24 novembre 2013 – Non usiamo l’espressione “governicchio”. Diciamo invece che la stabilità politica in sé ha il suo valore per l’economia in quanto produce le condizioni per affrontare in modo coraggioso e lungimirante i grossi problemi del paese.
E in Italia? Il governo delle larghe intese, che non ha intrapreso molte grandi iniziative, si sta trasformando in un governetto di medie intese e vedremo se ora mostrerà più coraggio e visione. Ma visto che finora la politica dei piccoli passi ci ha portato solo premesse, misure che vanno sì nella giusta direzione ma sono prive di audacia, avrei qualche dubbio.
Per quanto riguarda la tanto sofferta legge di stabilità, il 15 ottobre si annunciava un stanziamento di 1,5 miliardi di riduzione del cuneo fiscale per i lavoratori, che si traduceva in una mancia risibile di 14 euro al mese per i redditi fino a 55mila di euro l’anno.

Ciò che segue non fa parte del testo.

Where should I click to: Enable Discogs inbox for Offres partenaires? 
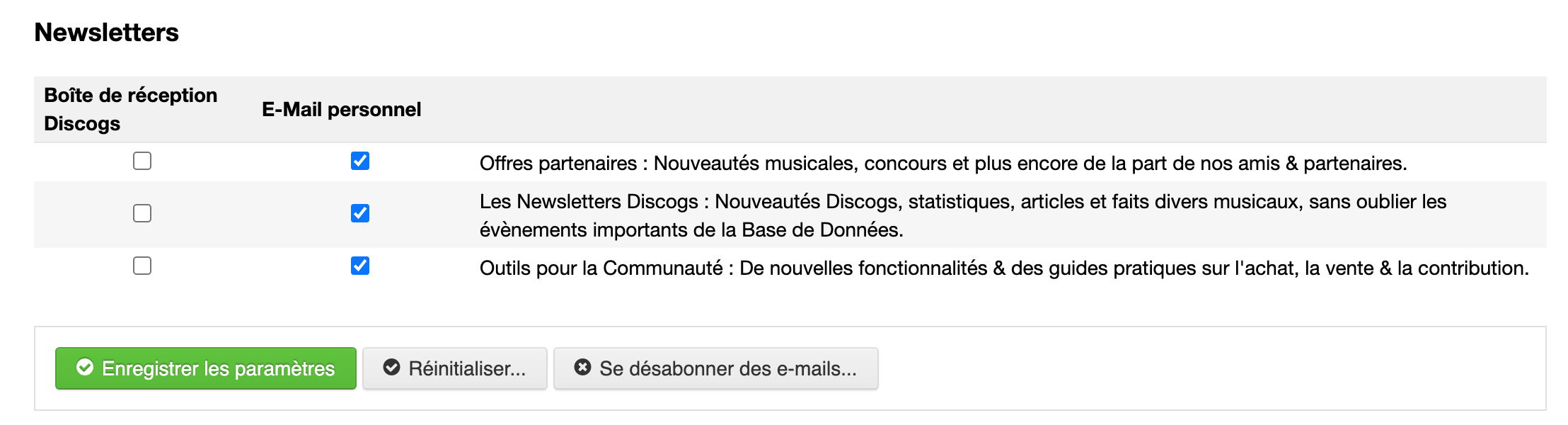(x=142, y=161)
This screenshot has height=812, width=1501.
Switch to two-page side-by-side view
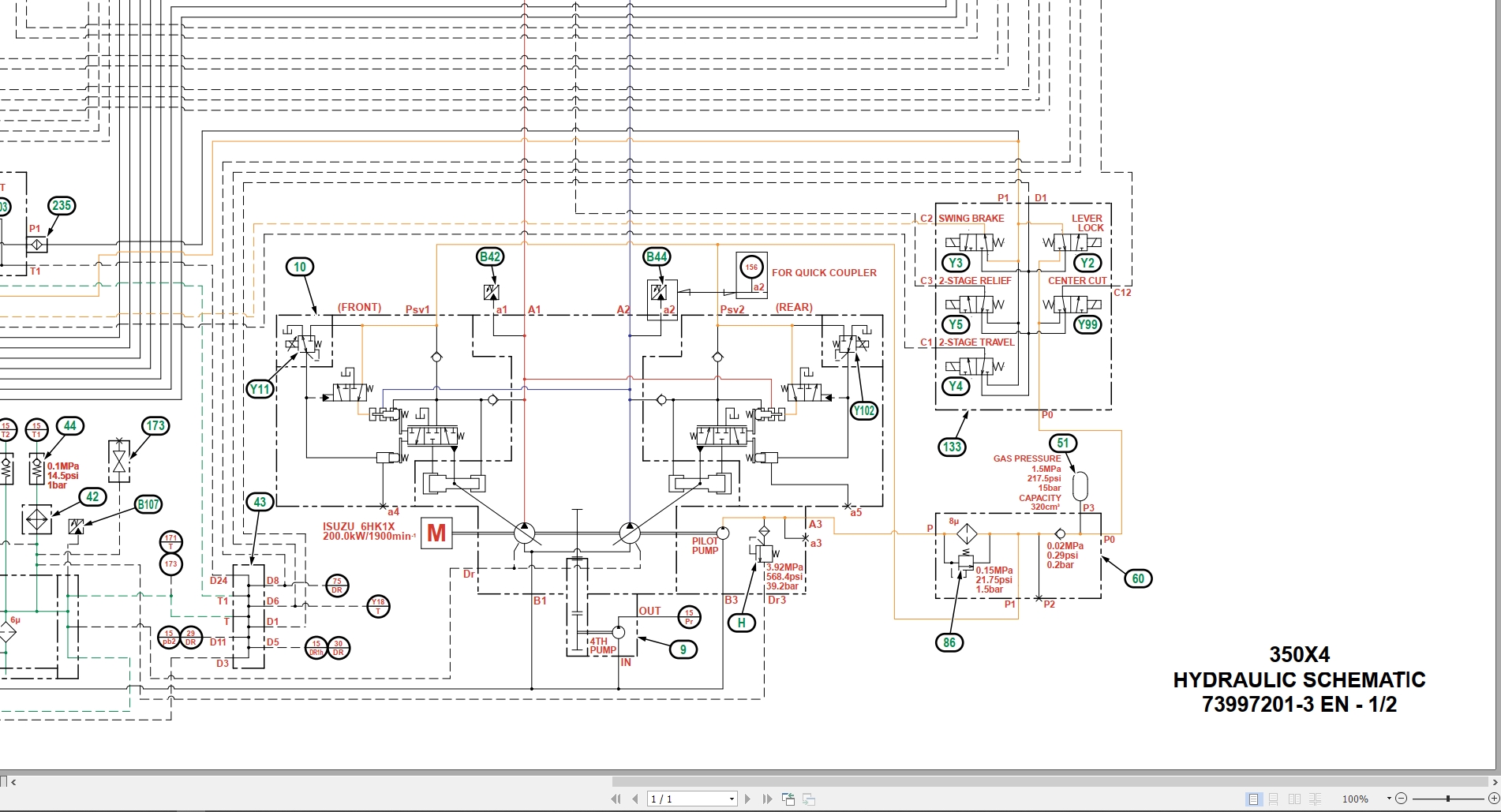pyautogui.click(x=1293, y=799)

Ora abbiamo un’intesa tra Letta e Alfano, questa neanche media ma davvero piccola.
Adesso per un costo di circa 1,7 miliardi, si va da una mancia di 14 euro al mese a una mancia che porterà in media 18,50 euro al mese nelle tasche di chi guadagna fino a 35.000 euro lordi l’anno.
Non cambia molto.
Mi è piaciuto il modo in cui Roberto Giovannini ha descritto, su La Stampa di oggi, questa limitata iniziativa del governo: «Prima con lo sgravio mensile ci si poteva mangiare una pizza, adesso ci sono anche un supplì e una birra. Eliminare dal lotto dei ”beneficati” i redditi della fascia 35-55mila euro non è che abbia prodotto grandi miracoli, dunque».
Appunto.
«I conti si faranno alla fine e, alla fine si vedrà che la legge di Stabilità è equilibrata», ha detto Enrico Letta. Ma essere equilibrati con un’iniziativa inefficace e insufficiente cosa significa?

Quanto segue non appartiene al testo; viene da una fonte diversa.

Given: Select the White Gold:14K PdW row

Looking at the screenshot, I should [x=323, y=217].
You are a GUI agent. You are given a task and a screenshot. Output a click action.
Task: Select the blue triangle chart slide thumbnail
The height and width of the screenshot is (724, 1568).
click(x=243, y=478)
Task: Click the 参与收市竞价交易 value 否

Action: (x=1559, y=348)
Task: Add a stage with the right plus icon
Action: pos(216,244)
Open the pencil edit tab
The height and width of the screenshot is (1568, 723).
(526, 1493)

Se il governo Letta-Alfano veramente vuol dedicare soltanto un miliardo e mezzo, o 1,7 miliardi, alla riduzione del cuneo fiscale per i lavoratori, e cioè un decimo di quel che a mio avviso ci vorrebbe per creare lavoro e le condizioni necessarie per tornare a crescere, sarebbe stato molto meglio aiutare veramente i bisognosi e cancellare l’Irpef del 23% per chi guadagna fino a 12mila euro all’anno. Questo sì, per più o meno lo stesso costo, avrebbe aiutato la fascia più debole.